Doing your best every day is all God expects of you! Your best is amazing and heads and tails above what mine would be. As for sleeping... is there a way to put two beds in one room? Perhaps you could compromise?

AprilMay said...

Oh, and beautiful prayer from Joanna A! :)

Joannah said...

Joanna A., thank you for praying for us. What a sweet coincidence that we share the same name, as do our husbands.

:-)

Kim said...

You are doing an amazing job .. I am sure it is hard.. glad Michael is feeling a little better..
YOU will know what is best..
Love ya girly..
BIG HUGS...
Keep the faith..

Sniffles and Smiles said...

Dearest Joannah...I'm just so very, very sorry...You are so courageous, and I just know God is going to bless you for your love and faithfulness...You remain in my prayers daily...Sending you a huge hug...and much love, Janine XO

Elaina Weaver said...

You are an amazing woman. I can't imagine that this is easy for you, but your strength and your dependency on God shines through your words.

Praying for you and your husband.

Kate said...

Sending love Joannah, and wishes for more snuggle time with your Michael, even if it is just for a few moments at a time.
I think of you so much and wish that somehow this new medication will help on all fronts, and that the radiation for the scalp lesions will work quickly and well.
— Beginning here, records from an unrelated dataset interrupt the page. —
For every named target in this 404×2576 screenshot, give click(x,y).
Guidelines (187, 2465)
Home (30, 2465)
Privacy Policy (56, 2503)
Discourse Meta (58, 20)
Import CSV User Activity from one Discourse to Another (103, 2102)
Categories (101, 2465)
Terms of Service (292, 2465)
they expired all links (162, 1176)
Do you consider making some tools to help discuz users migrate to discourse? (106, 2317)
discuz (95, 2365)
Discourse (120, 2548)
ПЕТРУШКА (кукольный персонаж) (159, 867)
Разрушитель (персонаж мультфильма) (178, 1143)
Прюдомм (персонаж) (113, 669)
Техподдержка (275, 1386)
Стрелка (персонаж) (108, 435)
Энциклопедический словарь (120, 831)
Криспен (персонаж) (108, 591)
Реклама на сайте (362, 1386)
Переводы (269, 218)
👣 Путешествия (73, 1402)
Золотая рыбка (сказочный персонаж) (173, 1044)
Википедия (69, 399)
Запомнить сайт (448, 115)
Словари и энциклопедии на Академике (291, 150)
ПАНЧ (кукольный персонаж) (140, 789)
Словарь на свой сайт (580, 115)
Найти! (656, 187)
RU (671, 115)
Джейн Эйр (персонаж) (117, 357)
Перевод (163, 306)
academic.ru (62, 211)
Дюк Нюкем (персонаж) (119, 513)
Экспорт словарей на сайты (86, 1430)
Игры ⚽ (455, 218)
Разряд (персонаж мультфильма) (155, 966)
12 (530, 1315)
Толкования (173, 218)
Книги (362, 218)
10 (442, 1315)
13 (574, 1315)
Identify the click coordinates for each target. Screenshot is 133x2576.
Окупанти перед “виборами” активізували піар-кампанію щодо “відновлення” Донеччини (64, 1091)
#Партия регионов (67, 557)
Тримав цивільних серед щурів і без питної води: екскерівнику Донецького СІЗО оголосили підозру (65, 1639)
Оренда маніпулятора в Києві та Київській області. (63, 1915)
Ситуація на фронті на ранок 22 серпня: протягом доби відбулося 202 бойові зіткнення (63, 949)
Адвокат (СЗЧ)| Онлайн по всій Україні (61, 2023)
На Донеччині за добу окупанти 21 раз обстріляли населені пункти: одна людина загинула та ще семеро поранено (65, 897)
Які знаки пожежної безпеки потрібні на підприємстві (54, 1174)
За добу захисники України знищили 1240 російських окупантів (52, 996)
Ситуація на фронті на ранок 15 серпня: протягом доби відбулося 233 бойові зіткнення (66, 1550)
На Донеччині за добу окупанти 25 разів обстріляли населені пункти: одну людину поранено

sending love, sending love, sending love,
kate

Donna said...

I don't know what to say except {{{{hugs}}}}

Donna
Our Blog: Double Happiness!

Calico Sky said...

Oh Joannah, I'm so so so sorry about your Grandma.

I'm glad Michael is feeling better, I'm sure people will understand he needs short visits.

I'm going to do a fasting prayer for you both tomorrow, over health and parenthood.

Paulette said...

Prayers have been flying up for you both all week and I have a new candel that I will be lighting every morning when I pray for you both.